Problem to work on: Quote each line exactly, from the line that contains "Текстови (123, 2233)" down to the last line of the listing, and no other lines.

Listed entries:
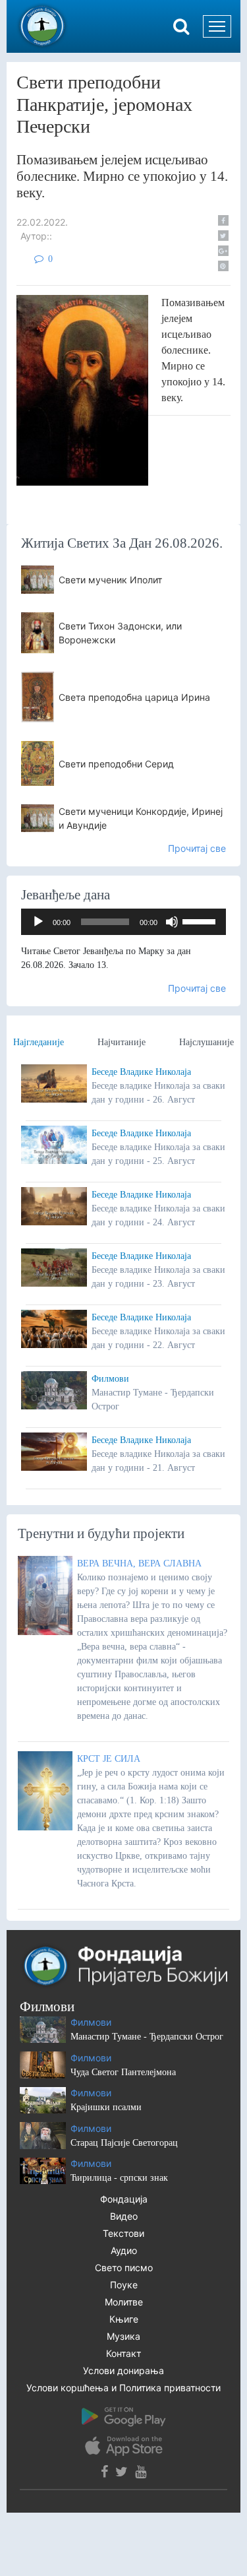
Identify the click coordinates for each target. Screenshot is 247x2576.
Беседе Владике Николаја (141, 1072)
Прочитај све (197, 848)
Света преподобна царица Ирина (134, 697)
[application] (123, 922)
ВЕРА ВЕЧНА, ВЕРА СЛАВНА (139, 1563)
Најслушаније (206, 1042)
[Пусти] (38, 921)
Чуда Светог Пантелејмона (123, 2072)
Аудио (124, 2250)
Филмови (110, 1379)
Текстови (123, 2233)
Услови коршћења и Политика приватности (123, 2387)
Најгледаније (38, 1042)
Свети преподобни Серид (116, 763)
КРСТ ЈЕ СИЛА (108, 1759)
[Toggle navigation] (217, 26)
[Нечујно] (171, 921)
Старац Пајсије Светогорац (124, 2143)
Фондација (124, 2199)
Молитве (124, 2301)
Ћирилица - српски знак (119, 2178)
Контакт (123, 2353)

Solution to this task:
Текстови (123, 2233)
Услови коршћења и Политика приватности (123, 2387)
Најгледаније (38, 1042)
Свети преподобни Серид (116, 763)
КРСТ ЈЕ СИЛА (108, 1759)
[Toggle navigation] (217, 26)
[Нечујно] (171, 921)
Старац Пајсије Светогорац (124, 2143)
Фондација (124, 2199)
Молитве (124, 2301)
Ћирилица - српски знак (119, 2178)
Контакт (123, 2353)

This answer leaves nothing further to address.